▶ [Exercise requirements]: Return the data in full, exactly as it was written.
*** Exercise data
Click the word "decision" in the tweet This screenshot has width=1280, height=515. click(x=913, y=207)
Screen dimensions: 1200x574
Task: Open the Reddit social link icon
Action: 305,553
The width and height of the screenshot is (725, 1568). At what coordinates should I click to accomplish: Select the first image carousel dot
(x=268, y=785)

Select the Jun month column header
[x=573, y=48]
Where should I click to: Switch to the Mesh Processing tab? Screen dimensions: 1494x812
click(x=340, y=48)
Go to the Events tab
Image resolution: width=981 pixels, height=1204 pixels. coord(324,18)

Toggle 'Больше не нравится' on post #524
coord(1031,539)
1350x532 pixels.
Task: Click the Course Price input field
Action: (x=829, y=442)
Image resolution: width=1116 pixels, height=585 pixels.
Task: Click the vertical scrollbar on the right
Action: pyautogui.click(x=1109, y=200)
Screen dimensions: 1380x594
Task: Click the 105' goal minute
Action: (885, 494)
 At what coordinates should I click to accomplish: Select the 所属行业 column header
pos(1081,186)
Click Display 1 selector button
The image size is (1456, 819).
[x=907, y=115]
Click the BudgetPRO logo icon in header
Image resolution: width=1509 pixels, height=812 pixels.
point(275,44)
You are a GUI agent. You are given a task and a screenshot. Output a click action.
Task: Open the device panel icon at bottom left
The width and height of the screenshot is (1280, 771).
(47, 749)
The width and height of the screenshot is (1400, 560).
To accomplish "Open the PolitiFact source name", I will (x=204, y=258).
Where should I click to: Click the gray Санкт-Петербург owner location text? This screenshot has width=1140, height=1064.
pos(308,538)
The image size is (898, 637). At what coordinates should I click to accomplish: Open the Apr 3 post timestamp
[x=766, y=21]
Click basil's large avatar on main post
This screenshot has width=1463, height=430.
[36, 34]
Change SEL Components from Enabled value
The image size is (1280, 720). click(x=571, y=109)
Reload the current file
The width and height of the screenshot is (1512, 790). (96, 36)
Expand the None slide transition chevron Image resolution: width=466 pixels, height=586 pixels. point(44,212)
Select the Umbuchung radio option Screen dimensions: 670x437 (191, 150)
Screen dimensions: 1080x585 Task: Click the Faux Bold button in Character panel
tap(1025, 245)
******
▶ [Result below]:
Click the word "decision" in the tweet This screenshot has width=1280, height=515. click(x=913, y=207)
Screen dimensions: 1200x574
Task: Open the Reddit social link icon
Action: 305,553
The width and height of the screenshot is (725, 1568). At what coordinates should I click to accomplish: Select the first image carousel dot
(x=268, y=785)

Select the Jun month column header
[x=573, y=48]
Where should I click to: Switch to the Mesh Processing tab? Screen dimensions: 1494x812
click(x=340, y=48)
Go to the Events tab
Image resolution: width=981 pixels, height=1204 pixels. coord(324,18)

Toggle 'Больше не нравится' on post #524
coord(1031,539)
1350x532 pixels.
Task: Click the Course Price input field
Action: (x=829, y=442)
Image resolution: width=1116 pixels, height=585 pixels.
Task: Click the vertical scrollbar on the right
Action: pyautogui.click(x=1109, y=200)
Screen dimensions: 1380x594
Task: Click the 105' goal minute
Action: (885, 494)
 At what coordinates should I click to accomplish: Select the 所属行业 column header
pos(1081,186)
Click Display 1 selector button
The image size is (1456, 819).
[x=907, y=115]
Click the BudgetPRO logo icon in header
Image resolution: width=1509 pixels, height=812 pixels.
point(275,44)
You are a GUI agent. You are given a task and a screenshot. Output a click action.
Task: Open the device panel icon at bottom left
The width and height of the screenshot is (1280, 771).
(47, 749)
The width and height of the screenshot is (1400, 560).
To accomplish "Open the PolitiFact source name", I will (x=204, y=258).
Where should I click to: Click the gray Санкт-Петербург owner location text? This screenshot has width=1140, height=1064.
pos(308,538)
The image size is (898, 637). At what coordinates should I click to accomplish: Open the Apr 3 post timestamp
[x=766, y=21]
Click basil's large avatar on main post
This screenshot has width=1463, height=430.
[36, 34]
Change SEL Components from Enabled value
The image size is (1280, 720). click(x=571, y=109)
Reload the current file
The width and height of the screenshot is (1512, 790). (96, 36)
Expand the None slide transition chevron Image resolution: width=466 pixels, height=586 pixels. point(44,212)
Select the Umbuchung radio option Screen dimensions: 670x437 (191, 150)
Screen dimensions: 1080x585 Task: Click the Faux Bold button in Character panel
tap(1025, 245)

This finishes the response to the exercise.